On Fri, Jul 25, 2014 at 10:20 AM, Donald Stufft
On July 25, 2014 at 10:03:01 AM, Daniel Holth (dholth@gmail.com) wrote:
On Fri, Jul 25, 2014 at 5:51 AM, Daniel Holth
wrote: Here's a little something I cooked up based on the waf (a build system) playground/package example. It's a build script for wheel (what else) that builds a .whl for wheel when you run "waf configure" and then "waf package" with waf 1.8.0. I've tested it in Python 2.7.
Waf is a build system that, unlike distutils, won't fall over immediately when you try to extend it. One of its features is support for building Python extensions, and it is itself written in Python.
Right now for expedience instead of generating the METADATA or entry_points.txt from setup() arguments it just copies them from files at the root, and the command "waf dist" (for producing sdists) includes too many files but that is easy to fix. In particular I liked using ant_glob() a lot better than MANIFEST.in. The wscript does not use MANIFEST.in.

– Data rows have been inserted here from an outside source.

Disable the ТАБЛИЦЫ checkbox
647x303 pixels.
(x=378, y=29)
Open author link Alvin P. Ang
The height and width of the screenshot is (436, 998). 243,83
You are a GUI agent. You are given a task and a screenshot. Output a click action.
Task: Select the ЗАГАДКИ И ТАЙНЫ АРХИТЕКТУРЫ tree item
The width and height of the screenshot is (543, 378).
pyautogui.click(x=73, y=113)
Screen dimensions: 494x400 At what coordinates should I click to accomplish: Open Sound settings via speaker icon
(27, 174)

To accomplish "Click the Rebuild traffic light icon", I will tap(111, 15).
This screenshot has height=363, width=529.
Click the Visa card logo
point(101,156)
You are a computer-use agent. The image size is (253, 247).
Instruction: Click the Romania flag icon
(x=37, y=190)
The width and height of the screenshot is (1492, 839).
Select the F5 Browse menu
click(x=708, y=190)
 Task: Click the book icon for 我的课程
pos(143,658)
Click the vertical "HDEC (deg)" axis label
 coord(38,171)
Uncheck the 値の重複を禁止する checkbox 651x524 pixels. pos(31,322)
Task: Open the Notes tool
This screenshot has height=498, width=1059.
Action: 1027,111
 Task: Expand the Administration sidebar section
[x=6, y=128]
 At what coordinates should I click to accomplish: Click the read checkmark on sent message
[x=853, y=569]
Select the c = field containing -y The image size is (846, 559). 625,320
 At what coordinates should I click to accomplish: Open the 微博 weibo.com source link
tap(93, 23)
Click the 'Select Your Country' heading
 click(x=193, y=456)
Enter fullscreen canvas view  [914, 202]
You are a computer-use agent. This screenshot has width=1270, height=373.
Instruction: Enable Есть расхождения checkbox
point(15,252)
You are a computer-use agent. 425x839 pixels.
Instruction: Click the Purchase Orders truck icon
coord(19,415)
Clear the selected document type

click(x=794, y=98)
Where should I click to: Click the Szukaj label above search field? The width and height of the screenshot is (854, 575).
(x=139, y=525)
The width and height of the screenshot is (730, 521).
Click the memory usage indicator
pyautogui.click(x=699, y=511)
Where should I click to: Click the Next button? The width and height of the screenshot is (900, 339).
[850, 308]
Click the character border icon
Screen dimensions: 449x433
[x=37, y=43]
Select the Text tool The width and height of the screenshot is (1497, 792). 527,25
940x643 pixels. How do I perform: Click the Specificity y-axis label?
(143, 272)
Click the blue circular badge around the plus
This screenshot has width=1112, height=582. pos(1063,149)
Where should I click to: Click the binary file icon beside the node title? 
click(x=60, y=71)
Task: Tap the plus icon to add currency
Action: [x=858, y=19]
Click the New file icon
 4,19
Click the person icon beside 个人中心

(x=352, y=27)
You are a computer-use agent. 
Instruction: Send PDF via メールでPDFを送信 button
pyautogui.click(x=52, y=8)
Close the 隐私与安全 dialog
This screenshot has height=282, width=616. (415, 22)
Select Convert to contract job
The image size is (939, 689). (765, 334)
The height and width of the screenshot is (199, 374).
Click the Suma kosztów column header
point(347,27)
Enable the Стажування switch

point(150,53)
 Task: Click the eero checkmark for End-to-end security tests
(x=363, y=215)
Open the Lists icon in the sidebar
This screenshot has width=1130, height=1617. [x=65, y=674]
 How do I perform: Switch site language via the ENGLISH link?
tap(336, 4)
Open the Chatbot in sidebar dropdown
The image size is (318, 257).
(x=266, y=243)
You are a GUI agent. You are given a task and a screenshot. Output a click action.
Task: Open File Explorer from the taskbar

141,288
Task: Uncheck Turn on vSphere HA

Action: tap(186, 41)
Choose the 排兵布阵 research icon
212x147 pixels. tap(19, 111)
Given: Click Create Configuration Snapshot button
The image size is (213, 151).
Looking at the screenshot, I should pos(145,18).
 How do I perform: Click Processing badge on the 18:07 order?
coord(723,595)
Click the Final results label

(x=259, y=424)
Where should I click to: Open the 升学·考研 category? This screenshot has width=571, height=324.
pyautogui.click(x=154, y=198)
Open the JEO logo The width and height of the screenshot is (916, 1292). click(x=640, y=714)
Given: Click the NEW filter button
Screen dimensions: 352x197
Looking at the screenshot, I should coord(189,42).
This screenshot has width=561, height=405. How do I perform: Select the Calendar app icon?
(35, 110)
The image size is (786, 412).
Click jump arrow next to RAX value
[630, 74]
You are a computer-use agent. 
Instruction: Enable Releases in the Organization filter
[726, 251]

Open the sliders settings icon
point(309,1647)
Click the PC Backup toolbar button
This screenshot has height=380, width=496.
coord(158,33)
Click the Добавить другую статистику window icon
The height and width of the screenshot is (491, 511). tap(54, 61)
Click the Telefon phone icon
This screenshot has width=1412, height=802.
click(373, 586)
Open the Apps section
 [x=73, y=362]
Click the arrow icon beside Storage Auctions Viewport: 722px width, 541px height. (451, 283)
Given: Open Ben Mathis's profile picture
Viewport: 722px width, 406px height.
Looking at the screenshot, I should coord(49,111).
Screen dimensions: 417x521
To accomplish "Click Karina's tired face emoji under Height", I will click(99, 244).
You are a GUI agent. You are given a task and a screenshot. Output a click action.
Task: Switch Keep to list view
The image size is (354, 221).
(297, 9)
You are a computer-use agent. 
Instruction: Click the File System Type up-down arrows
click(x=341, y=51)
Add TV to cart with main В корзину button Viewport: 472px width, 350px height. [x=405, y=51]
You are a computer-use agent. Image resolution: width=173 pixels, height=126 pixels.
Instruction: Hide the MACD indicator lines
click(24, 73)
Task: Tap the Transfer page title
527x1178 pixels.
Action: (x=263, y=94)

https://bitbucket.org/dholth/wheel/src/1bbbd010558afe215a01cfd238a26da42ad60...
If there are any interested waf-wizards out there then we could take the wheel building feature and pull it out of the individual wscript, refine it a bit, and have another non-distutils way to publish Python packages.
Daniel Holth
This kind of thing will require us to implement a flag that tells pip "setup.py cannot install; go through wheel" which is somewhere in the plans..
I don’t think there is any plans to tell pip *not* to use a setup.py and to use a Wheel instead. Rather I think the plans are to enable pluggable builders so that a sdist 2.0 package doesn’t rely on setup.py and could use a waf builder (for instance) plugin.
Just a flag that tells pip it can't use the "install" command and has to do package -> install package on an sdist.